Goldman Sachs’ Worst Nightmare: Adoption of a Fiduciary Standard
Though Goldman Sachs claims it merely acted as a market-maker for the ABACUS deal, they really acted much more like “issuer” with an obligation to disclose all pertinent facts and risks, including the fact that the architect who helped choose the underlying securities was betting they would fail. Goldman claims that there was no absolute certainty the ABACUS deals would implode and has repeatedly said that they lost more than $90 million by owning some of the securities themselves (the result of the firm failing to find enough suckers to sample it’s toxic cooking).

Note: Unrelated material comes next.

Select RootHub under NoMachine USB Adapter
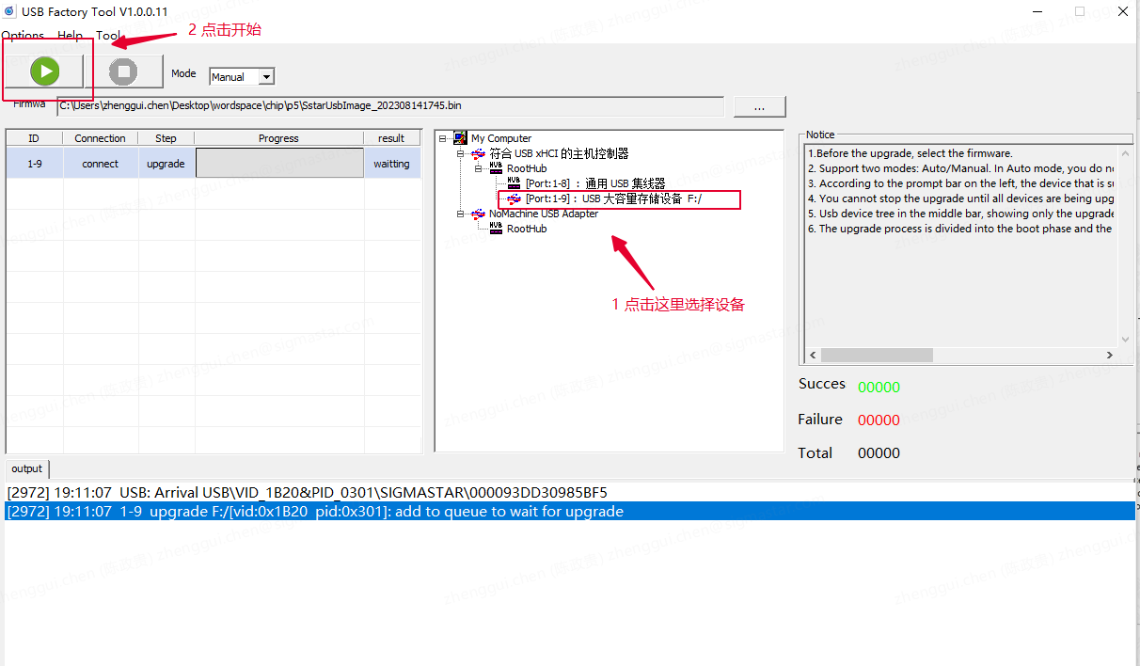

For a firm with no moral qualms about betting against its own clients, it comes as no surprise that Goldman Sachs is lobbying hard against Congress passing a so-called fiduciary standard that would require the firm to always act in the best interests of its clients. Kicking off what is sure to be a full-court press on Capital Hill, Goldman’s President and COO Gary Cohn has warned that if market makers were forced to adhere to a fiduciary standard, the markets would stop functioning.
I wholeheartedly agree. Imposing a fiduciary standard on market makers would not be wise legislation. However, better defining the roles of “issuer” and “market-maker” and imposing a fiduciary standard on “issuers” would serve the best interest of all investors. Had this been done years ago, it’s highly unlikely Goldman would have dared to unload the ABACUS transactions.
On regulatory reform, Wall Street is pitching a shut out against investors. Congress needs to step up to the plate.